By Josh Boyd
The rapid growth of whitetail antlers during the spring and summer of every year is nothing short of amazing. In fact, antlers are one of the fastest growing forms of tissue known to man, increasing as much as a 1/2 inch of length per day in healthy free-ranging deer.
This amazingly quick growth captivates the minds of most outdoorsmen and women who watch as this phenomenon takes place on an annual basis. From the month of March, through early September, a buck can grow as much as 150+ inches of bone atop his head, all to cast these antlers during the winter, and begin the process once more.
Of course, the antler growth process does not occur overnight, and without demands on a whitetail’s body. The following is an account of the antler growth process, from their emergence to the early fall shedding of velvet.
In the early days of March, a buck’s testosterone levels slowly begin to rise. This is a process that naturally occurs due to a change in daytime length, also known as the photoperiod. Within weeks, small projections begin to emerge from a buck’s antler pedicles on its forehead.
At this point, a skin-like substance with a mossy texture, known as velvet, covers the emerging growth. This velvet contains an intricate weave of blood vessels and nerves that support the antlers’ growth.
By the midway point of April, the projections from a buck’s antler pedicles have become outwardly noticeable, as they have begun to spring forward. However, growth at this point is still slow. Relatively short days, and minimal available food during the pre-spring green-up period are often cited as two of the most prominent reasons for this somewhat slow initial growth.
As spring begins to give way to summer, antler production kicks into high gear. By mid-May, most adequately nourished bucks carry antlers that now distinctively fork between their brow-tine and main beam segments. Some bucks will now also sport visible G-2 tines, and main beams that carry outward toward the tips of their ears, or sweep noticeably forward.
By mid-June, a buck’s antler characteristics and general features begin to become evident. Most main-frame points will have sprouted upward from a buck’s main beams. A buck’s main beams will already have grown to a length that is at least ⅔ that of what they will measure when growth concludes in the early fall.

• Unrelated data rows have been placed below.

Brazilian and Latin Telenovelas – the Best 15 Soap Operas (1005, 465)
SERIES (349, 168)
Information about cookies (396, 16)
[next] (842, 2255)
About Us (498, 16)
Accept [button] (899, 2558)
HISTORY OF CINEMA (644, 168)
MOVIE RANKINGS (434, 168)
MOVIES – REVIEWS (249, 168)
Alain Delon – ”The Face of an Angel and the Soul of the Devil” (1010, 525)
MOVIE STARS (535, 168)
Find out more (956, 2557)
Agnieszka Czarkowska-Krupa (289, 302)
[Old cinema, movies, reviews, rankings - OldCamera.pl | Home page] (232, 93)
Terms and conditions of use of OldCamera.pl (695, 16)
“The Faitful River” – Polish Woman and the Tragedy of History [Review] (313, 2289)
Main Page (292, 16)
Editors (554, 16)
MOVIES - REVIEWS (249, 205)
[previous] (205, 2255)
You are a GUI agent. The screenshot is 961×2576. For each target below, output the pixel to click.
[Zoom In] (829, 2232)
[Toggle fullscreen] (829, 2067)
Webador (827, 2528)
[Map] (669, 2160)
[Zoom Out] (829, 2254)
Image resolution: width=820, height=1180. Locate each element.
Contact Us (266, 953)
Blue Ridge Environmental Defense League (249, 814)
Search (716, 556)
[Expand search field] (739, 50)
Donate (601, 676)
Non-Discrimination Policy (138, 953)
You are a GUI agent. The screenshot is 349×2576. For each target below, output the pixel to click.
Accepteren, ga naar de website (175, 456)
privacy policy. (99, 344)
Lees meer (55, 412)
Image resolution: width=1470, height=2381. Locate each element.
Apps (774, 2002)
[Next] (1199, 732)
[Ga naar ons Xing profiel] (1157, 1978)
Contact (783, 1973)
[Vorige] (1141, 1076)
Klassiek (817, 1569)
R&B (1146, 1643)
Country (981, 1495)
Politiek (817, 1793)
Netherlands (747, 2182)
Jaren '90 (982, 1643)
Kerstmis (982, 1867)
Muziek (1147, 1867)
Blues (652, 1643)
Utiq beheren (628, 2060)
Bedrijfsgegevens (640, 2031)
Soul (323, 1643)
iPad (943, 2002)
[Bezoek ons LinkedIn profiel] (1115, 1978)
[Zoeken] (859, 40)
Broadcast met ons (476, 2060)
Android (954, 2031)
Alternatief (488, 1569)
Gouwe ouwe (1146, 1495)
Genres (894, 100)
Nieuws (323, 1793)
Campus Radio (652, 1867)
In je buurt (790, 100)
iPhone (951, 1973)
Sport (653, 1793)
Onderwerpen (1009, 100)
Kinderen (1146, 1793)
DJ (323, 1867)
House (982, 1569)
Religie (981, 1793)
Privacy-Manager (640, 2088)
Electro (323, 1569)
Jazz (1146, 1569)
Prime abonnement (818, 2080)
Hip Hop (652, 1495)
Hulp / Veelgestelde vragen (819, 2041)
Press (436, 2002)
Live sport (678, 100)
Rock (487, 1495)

During the month of July, much of a buck’s antler growth reaches completion. Main beams have achieved their maximum length, as have the tines which they give rise to. By late July, a buck’s antlers will actually look quite massive in relation to the months to follow, as soft blood-filled tissue is about to give way to hard mineralized bone.
By mid-August, antler growth has concluded in most parts of the country, and a buck’s rack begins to take on a more defined look. This comes as a result of reduced blood flow to the velvet that has encased a buck’s growing antlers. At this point, mineralization of the growth within takes place, forming rigid bone where soft mass once resided.
While some bucks begin to shed their velvet in late-August, the bulk of bucks in most regions shed during the first 2-3 weeks of September. The shedding process in its entirety seldom takes longer than 1-2 days to complete. During this period, bucks will feverishly rub their antlers on saplings in an attempt to rid them of any remaining velvet.
Factors Influencing Antler Growth
Several factors influence the antler growth process. However, the bulk of this growth has much to do with a buck’s overall physical well-being going into, and throughout, the growing season. A buck in poor physical shape will seldom, if ever, grow a rack that is of its full potential.
Many environmental factors play significantly into the antler growth process. Bucks that endure prolonged periods of extreme cold or harsh weather conditions are often subject to difficulty in recovering their pre-rut body weight and form. This especially takes a toll if such conditions carry over and delay the annual spring green-up. This can have adverse effects on antler growth, as much of a buck’s nutritional intake is required to maintain survival.
Prolonged periods of summer drought have also long been believed to have adverse side-effects on antler growth. As days turn into weeks without rainfall, nutritional content within typical browse species drops considerably. This, in turn, has the potential to cause nutritional deficiencies within deer of a given area. These deficiencies often slow overall antler production.
Injury of any type can also lead to abnormalities in antler growth. While some bodily injuries are known to slow a buck’s antler production, other cases have been observed wherein a buck’s rack exhibits abnormal or non-typical growth on the side opposite the bodily injury.
Nature’s Art Form
It is easy to see why antlers have captivated the mind of man for as far back as historical documentation exists. While it is true that you cannot eat antlers, it is also only natural to be mystified by one of nature’s most original artforms.